1. What were we trying to do and why?

We were updating the citations system in our markdown/AST pipeline so that citations would render in a dedicated "Citations" section at the end of the document, instead of being embedded inside a blockquote or inline with other content. This is essential for clarity, academic rigor, and user experience.

2. The Issue Encountered

After implementing the new citations syntax, the citations section is no longer being separated out from the blockquote node in the AST. Instead, citations are rendered as part of a <blockquote> or <p> (paragraph) element, rather than as a distinct citations section at the end of the page, as was the previous behavior.
  • Observed DOM Example:
    • The citations appear inside a <p> tag (see: @[dom-element:p]) and are not detached from the main "blockquote" content (we call it a callout).

3. What did we try so far?

4. Next Steps

  • Review the remark/rehype plugin or custom AST transformation responsible for moving citations out of blockquotes.
  • Add debug output to confirm the AST structure before and after transformation.
  • Trace the code path for citation extraction to ensure it is being invoked.
  • If necessary, revert to the previous syntax and transformation logic to confirm the regression.
  • Continue to update this issue resolution breadcrumb as we experiment and progress.

5. Additional Notes

  • This issue is being tracked and documented as per @[content/lost-in-public/prompts/workflow/Write-an-Issue-Resolution-Breadcrumb.md].
  • We will append further attempts, "aha" moments, and the final solution as they occur.

6. Spacing and Formatting Rules for Inline Citations

  • Before the citation: Ensure there is at least one space before [^{hex}], unless it is at the start of a line.
  • After the citation: There must always be at least one space or a newline after the closing ] of an inline citation, regardless of what character follows (including punctuation), unless the citation is at the end of a line or the document.
  • Why: This ensures citations are readable and typographically correct, and addresses the common issue where AI-generated or copy-pasted citations are crammed against adjacent words or punctuation.

7. Footnote Section and Deduplication Logic

  • Footnote Definition Syntax: At the bottom of the page (in the footnotes section), the citation definition must be [^{hex}]: (optionally followed by the citation text).
  • Multiple Inline References: If the same citation is used multiple times inline throughout the document:
    • All inline instances should be formatted with correct spacing as above.
    • Only one footnote definition ([^{hex}]: source text) should appear in the footnotes section at the bottom.
    • The footnote definition should include the citation source information text.
    • No duplicate footnote definitions for the same citation hex code should exist.
  • Implementation Caution:
    • The citation processing logic must detect and normalize all inline citations.
    • For each unique hex code, ensure only a single, correctly formatted footnote definition is present at the bottom.
    • If multiple definitions exist, deduplicate and keep only one (ideally with the most complete source text).

8. Implementation Plan (for Reference)

  1. Citation Extraction:
    • Scan the document for all instances of [^{hex}] inline citations and collect all unique hex codes.
  2. Footnote Definition Management:
    • For each unique hex code, ensure only one [^{hex}]: ... definition exists and is placed in the footnotes section at the bottom.
    • Deduplicate any duplicate footnote definitions.
  3. Spacing Logic:
    • Apply the spacing rules to all inline citations, not to footnote definitions.
  4. Testing:
    • Add tests with multiple inline uses of the same citation and verify only one footnote definition is produced.

9. Observational Note

  • This is a common edge case in academic and AI-generated content.
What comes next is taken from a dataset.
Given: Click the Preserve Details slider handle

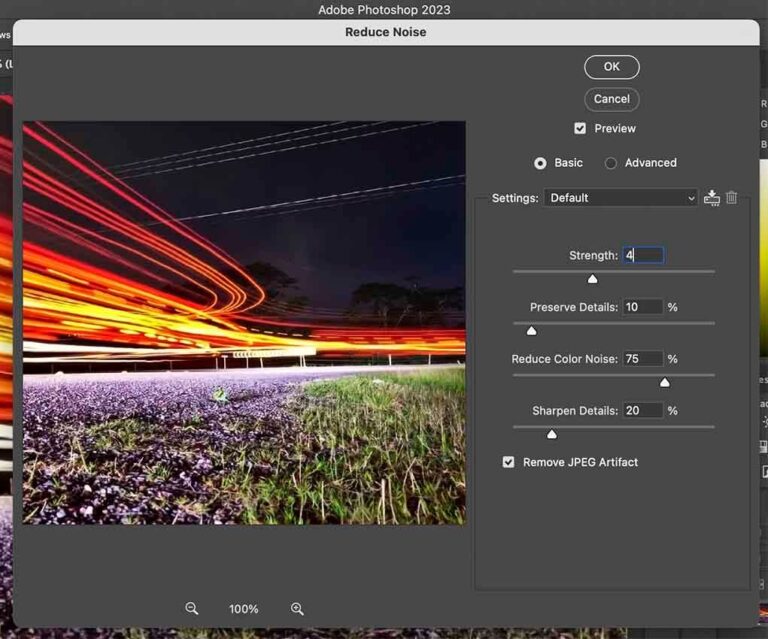Looking at the screenshot, I should click(531, 331).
Close observation and robust testing are required to ensure that deduplication and correct placement of footnote definitions is always achieved, especially as AI tools often insert citations without proper spacing or may duplicate definitions.
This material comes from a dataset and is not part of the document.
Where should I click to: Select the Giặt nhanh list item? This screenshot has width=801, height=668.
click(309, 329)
Troubleshooting Rendering Citations in Markdown (Astro/Remark)

Context & Problem Summary

  • Goal: Ensure citations and footnotes are correctly rendered, especially when nested in callouts or lists, with proper spacing and formatting.
  • Pipeline:
    • remarkCalloutHandler runs first, wrapping callout content as custom AST nodes (e.g., element with class callout).
    • remarkCitations extracts citation definitions and (attempts to) transform inline citations.
  • Issue:
    • Inline citations like [6], [9], [4][8][11] inside <li> or paragraphs were not detected or rendered properly.
    • Extraction regex only matched citation definitions (e.g., [6]: url), not inline refs.
    • Attempts to transform inline citations into custom AST nodes (citationRef) led to them being dropped if the renderer didn't handle them, or replaced with plain text fallback.
    • Sometimes, citation nodes were removed entirely from output, especially inside lists/callouts.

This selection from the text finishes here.